Education Department Probe Finds 5 Virginia School Districts Violated Title IX

By Naveen Athrappully
Naveen Athrappully
Naveen Athrappully
Reporter
Naveen Athrappully is a news reporter covering business and world events at The Epoch Times.
July 26, 2025Updated: July 27, 2025

Five school districts in Northern Virginia have violated Title IX of the Education Amendments of 1972 by allowing students to access “intimate, sex-segregated facilities based on the students’ subjective ‘gender identity,’” the Department of Education said in a July 25 statement.

Title IX prohibits discrimination on the basis of sex in education programs and activities that receive federal funding.

In February, the Office for Civil Rights (OCR), a sub-agency of the Department of Education, opened a Title IX investigation into five Northern Virginia school districts—Alexandria City Public Schools, Arlington Public Schools, Fairfax County Public Schools, Loudoun County Public Schools, and Prince William County Public Schools.

The probe was initiated following complaints that the school districts’ policies regarding “transgender-identifying” students violated sex-based protections guaranteed under Title IX.

There have been reports and lawsuits alleging that students avoided using school restrooms because of the schools’ policies, according to the statement. Female students have reportedly seen male students “inappropriately touching other students and watching female students change in a female locker room.”

The OCR investigation discovered that the school districts trampled on students’ rights “in the service of an extreme political ideology,” according to Craig Trainor, acting assistant secretary for civil rights.

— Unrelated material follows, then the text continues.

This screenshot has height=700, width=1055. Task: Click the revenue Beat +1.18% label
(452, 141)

“The Trump Administration will not sacrifice the safety, dignity, and innocence of America’s young women and girls at the altar of an anti-scientific illiberalism,” Trainor said.

“It’s time for Northern Virginia’s experiment with radical gender ideology and unlawful discrimination to come to an end.”

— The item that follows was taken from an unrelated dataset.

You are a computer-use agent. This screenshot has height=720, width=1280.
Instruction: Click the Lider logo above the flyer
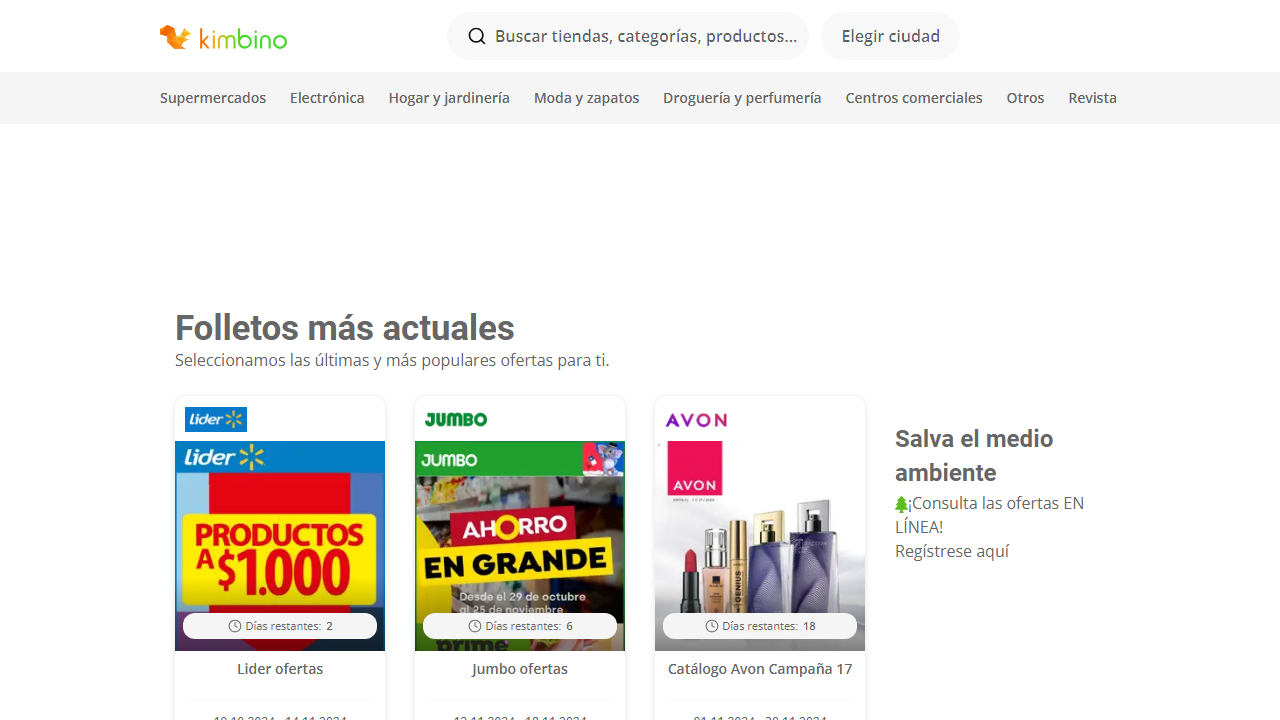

The OCR has given the school districts an opportunity to resolve the Title IX violations within 10 days to avoid enforcement action and referral to the Department of Justice.

Under the agreement, school districts must rescind all policies and regulations that have enabled students’ access to intimate facilities based on their “gender identity” rather than sex. They also have to adopt definitions of “male” and “female” that are based on biology.

The Epoch Times reached out to the five school districts for comment and did not receive a response by publication time.

Title IX protection typically covers most school districts, colleges, and universities in the United States as it applies to educational institutions receiving federal financial assistance. The Department of Education had designated June as “Title IX Month.”

Only private schools not receiving federal funding are not covered. Title IX exemptions are also granted to institutions in certain situations, such as for religious purposes.

Investigations into Title IX violations follow President Donald Trump’s signing of a Jan. 20 executive order rescinding several gender policies.

“Efforts to eradicate the biological reality of sex fundamentally attack women by depriving them of their dignity, safety, and well-being. The erasure of sex in language and policy has a corrosive impact not just on women but on the validity of the entire American system,” the order reads.

“Invalidating the true and biological category of ‘woman’ improperly transforms laws and policies designed to protect sex-based opportunities into laws and policies that undermine them.”

The OCR is also probing other sex-based policy violations in the U.S. education sector.

On July 25, the OCR opened an investigation into the Oregon Department of Education over allegations that its policies allowed males to take part in female sporting events.

The investigation was opened on the basis of a complaint filed by the nonprofit America First Policy Institute.